The Department of Justice on Wednesday gave its official OK for Disney to proceed with its $71.3 billion acquisition of entertainment assets from 21st Century Fox, creating an obstacle for a potential rival offer from Comcast.
As a condition of approval, the DOJ said it will require Disney to sell off Fox’s 22 regional sports networks – a move Disney already indicated it was ready to make in order to clear any antitrust concerns.
Without the divestitures, the agency said the proposed deal would likely result in higher prices for cable sports programming licensed to MVPDs in local markets.

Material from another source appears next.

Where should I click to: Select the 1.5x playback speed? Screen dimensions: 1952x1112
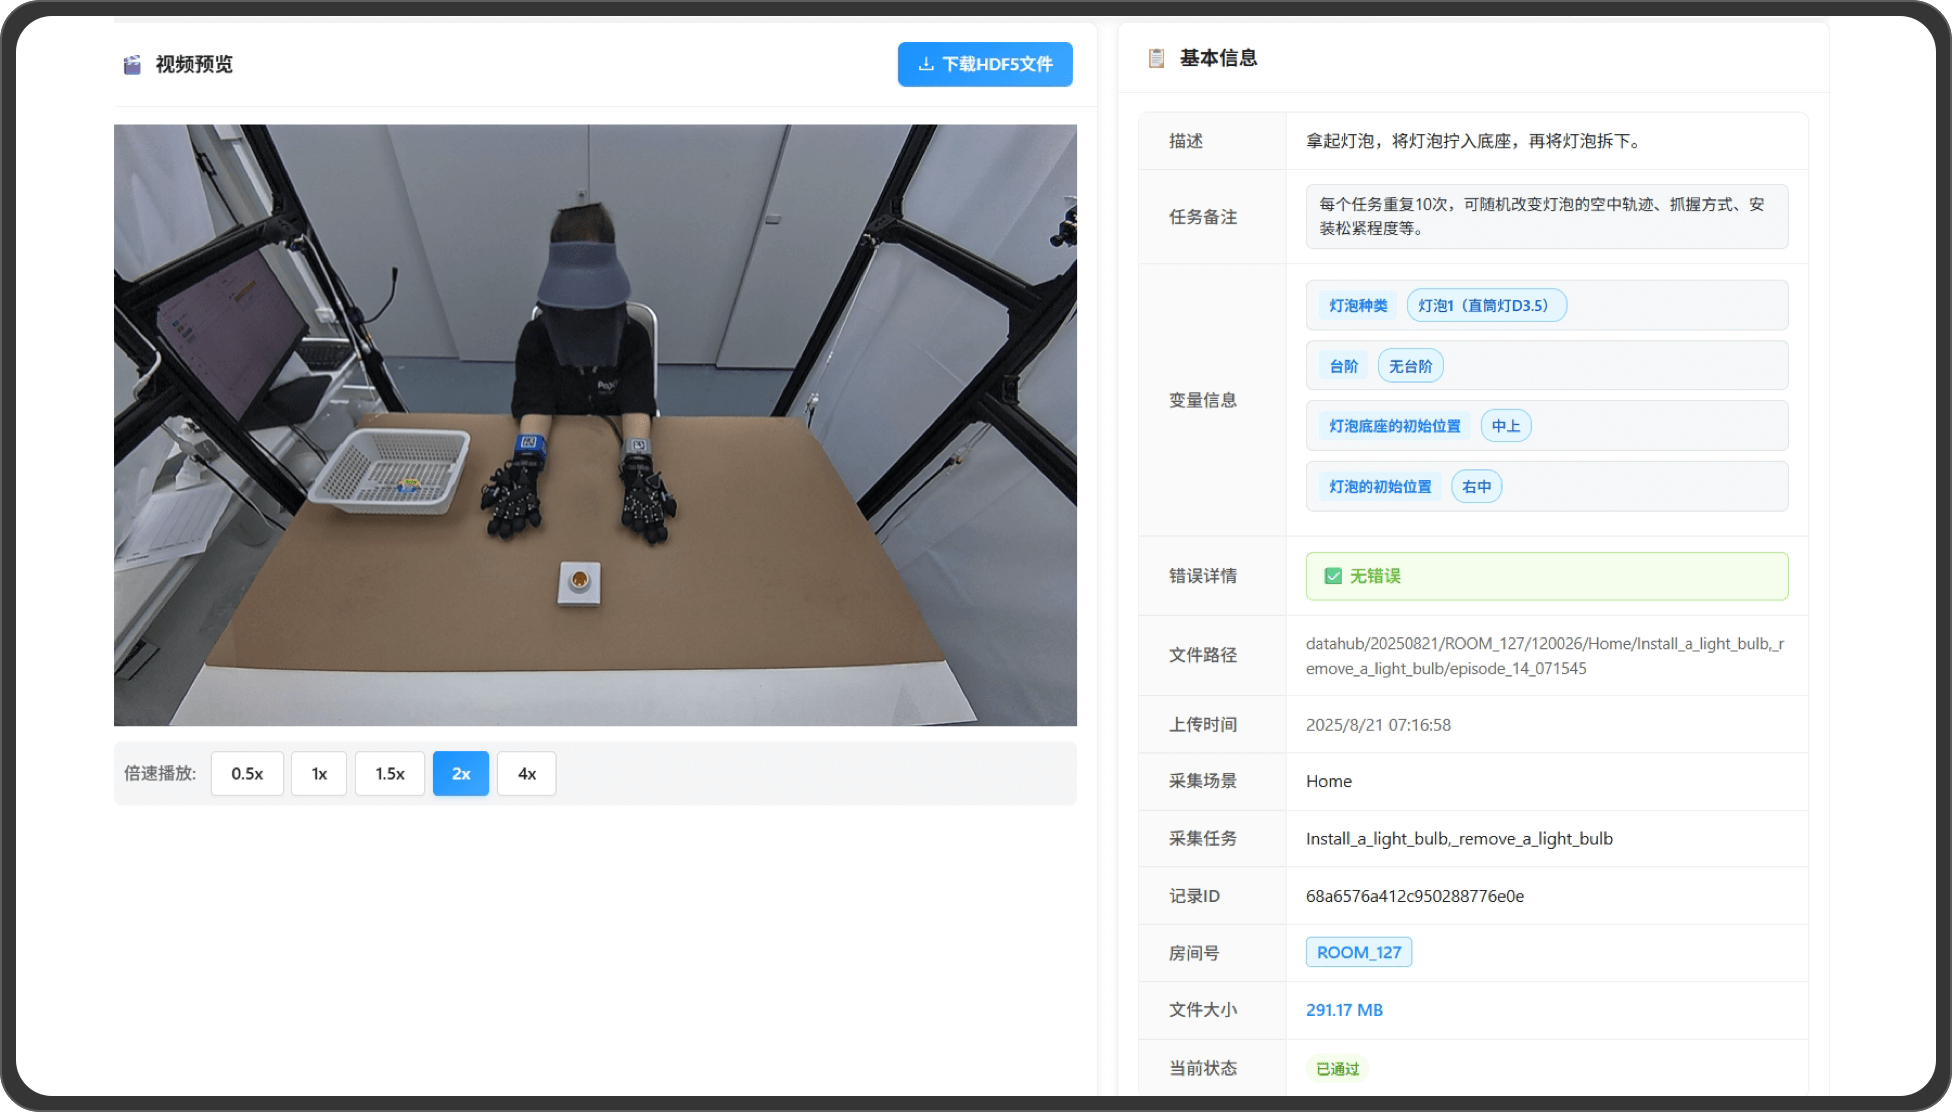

The settlement put forth by the DOJ still requires court approval. According to the consent decree, Disney would have 90 days after deal close to complete selling off the RSNs, with the potential for a 90-day extension.
“American consumers have benefitted from head-to-head competition between Disney and Fox’s cable sports programming that ultimately has prevented cable television subscription prices from rising even higher,” said Assistant Attorney General Makan Delrahim of the Justice Department’s Antitrust Division, in a statement. “Today’s settlement will ensure that sports programming competition is preserved in the local markets where Disney and Fox compete for cable and satellite distribution.”
The decision could prove to be a blow to Comcast, which is also in pursuit of the Fox assets. Disney last week upped its bid to $38 per share, topping Comcast’s $35 per share all-cash offer. Comcast has yet to counter in the escalating bidding war, but is reportedly considering enlisting a private equity partner for help to sweeten a potential rival bid, according to Bloomberg.
The Disney-Fox deal will still have to garner foreign regulatory approval, as well as the greenlight from both companies’ shareholders. Fox previously canceled a July 10 meeting where stockholders would have voted on the Disney agreement. A new meeting has not been set yet.